Laisser des gestionnaires professionnels faire le travail à votre place et engranger un beau bénéfice: c’est possible en achetant des parts d’un holding. Certains vous permettent même de profiter de la croissance économique aux Etats-Unis.
Le holding Brederode possède de nombreuses participations dans des entreprises américaines et pourrait de ce fait profiter du cycle de croissance démarré il y a six aux Etats-Unis. ©Lieven Van Assche

Vos activités professionnelles, voire vos connaissances insuffisantes du monde de la Bourse, vous empêchent de gérer votre épargne le plus efficacement possible? Les holdings cotés à la Bourse de Bruxelles peuvent faire votre affaire. Leurs actions vous garantissent un rendement grâce à la distribution d’un dividende et vous offrent en même temps la perspective de réaliser une plus-value sur votre investissement. Comme l’affirme GBL , le plus important holding belge et le deuxième en Europe en termes d’actif net ajusté (15 milliards d’euros), l’objectif d’un holding est de créer de la valeur à long terme pour les actionnaires.

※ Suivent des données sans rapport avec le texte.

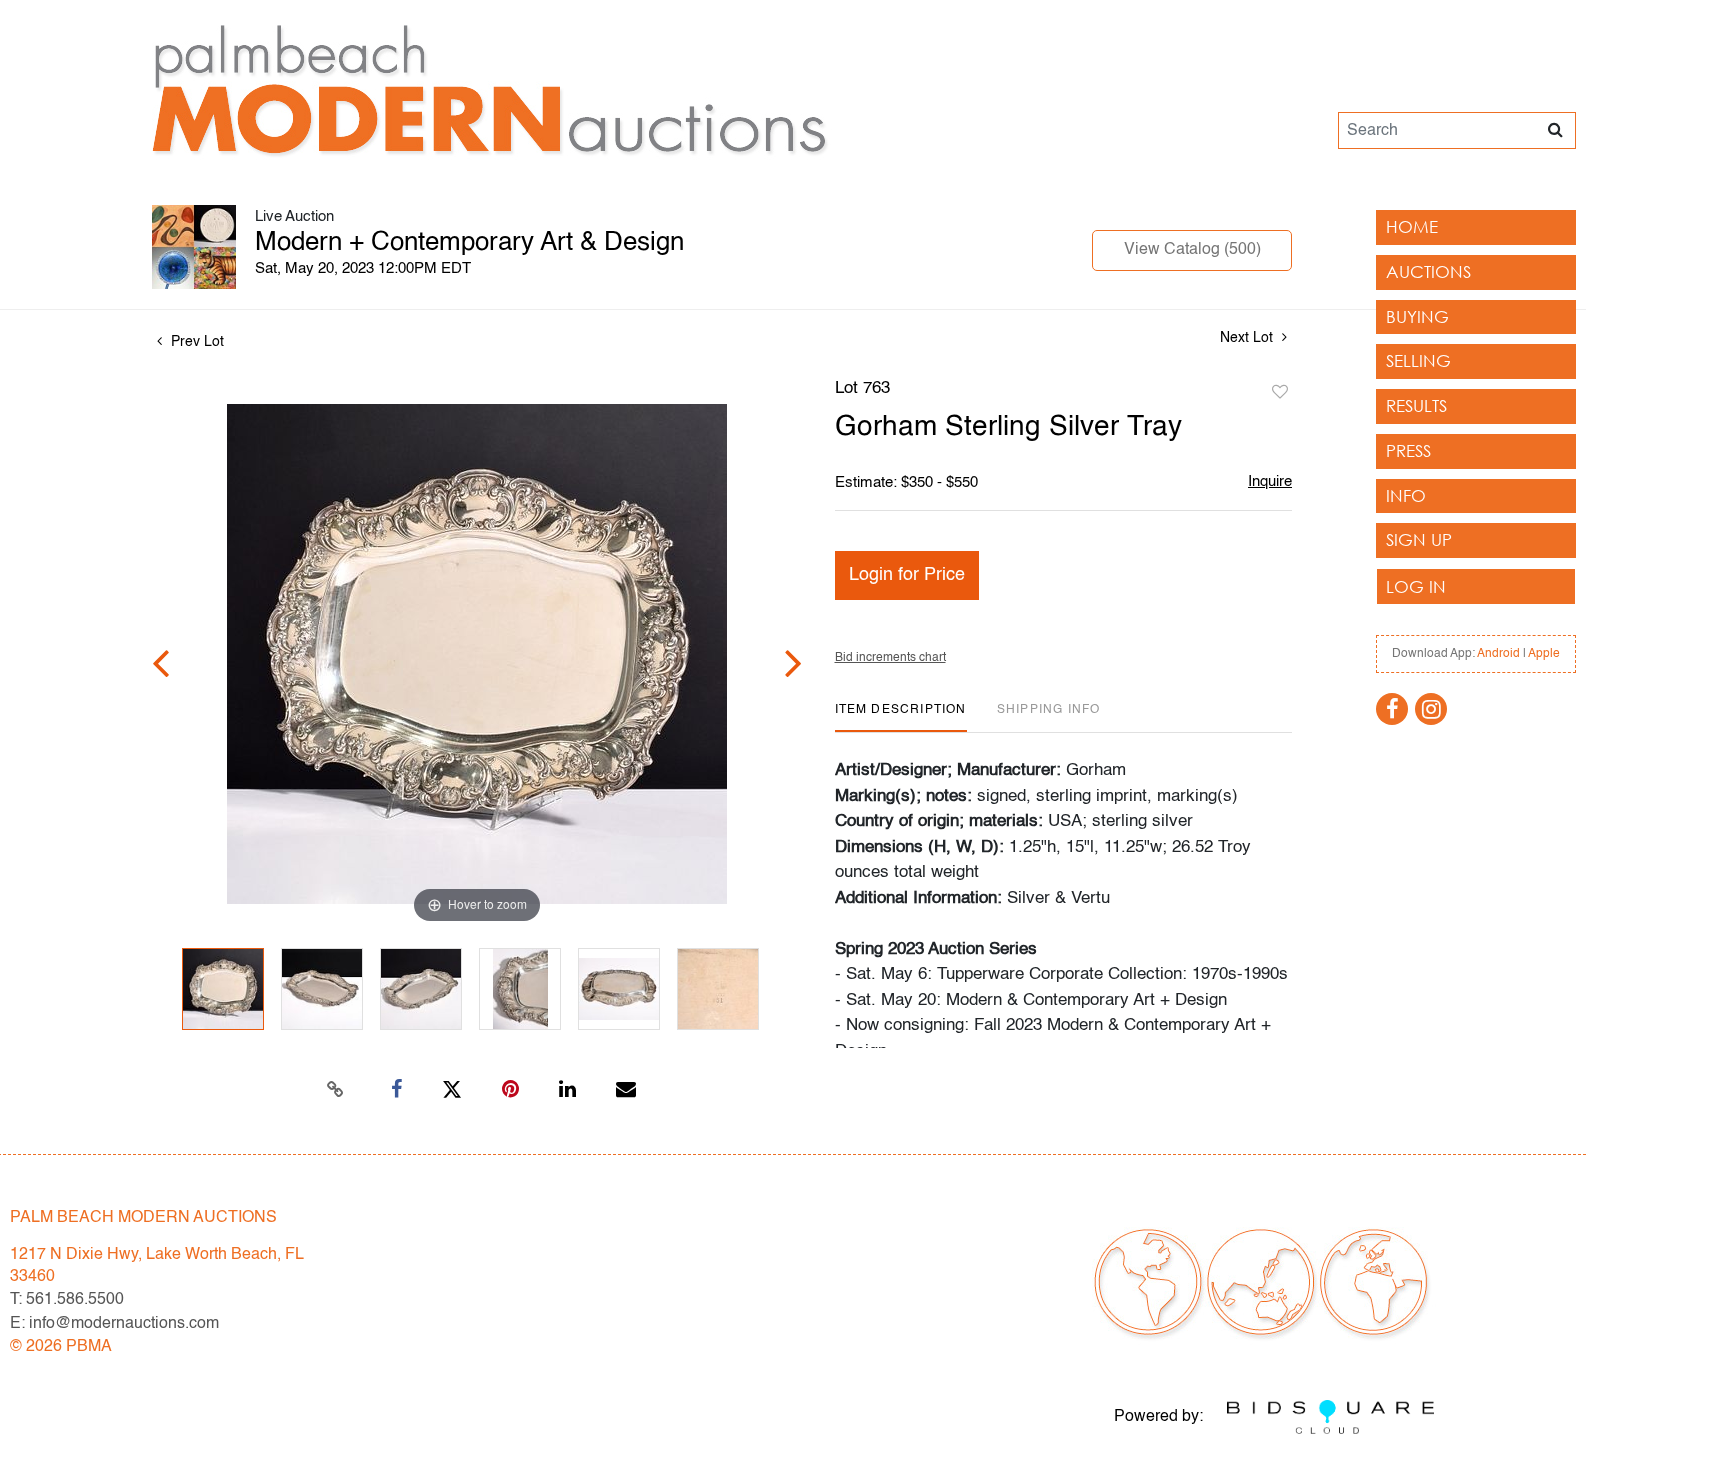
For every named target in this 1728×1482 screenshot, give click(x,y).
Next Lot (1248, 338)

1. Investir dans les holdings les plus performants…

Une dizaine de compagnies d’investissement se retrouvent sur les écrans de cotation de la Bourse de Bruxelles. Parmi les plus importantes, outre GBL, que l’on vient de citer, il y a Sofina , qui affiche une valeur boursière de 4,3 milliards d’euros, Ackermans & van Haaren (4,4 milliards), Brederode (1,25 milliard) et Bois Sauvage (0,5 milliard). S’y ajoutent des sociétés d’investissement plus spécifiques comme Solvac (2,5 milliards), KBC Ancora (3,1 milliards), Gimv (1,3 milliard) ou encore Financière de Tubize (2,6 milliards).

Solvac, Financière de Tubize et KBC Ancora sont qualifiées de monoholding, c’est-à-dire qu’elles ont comme principal actif une participation dans une seule entreprise, tandis que Gimv est plutôt une société d’investissement spécialisée dans les capitaux privés et le capital-risque.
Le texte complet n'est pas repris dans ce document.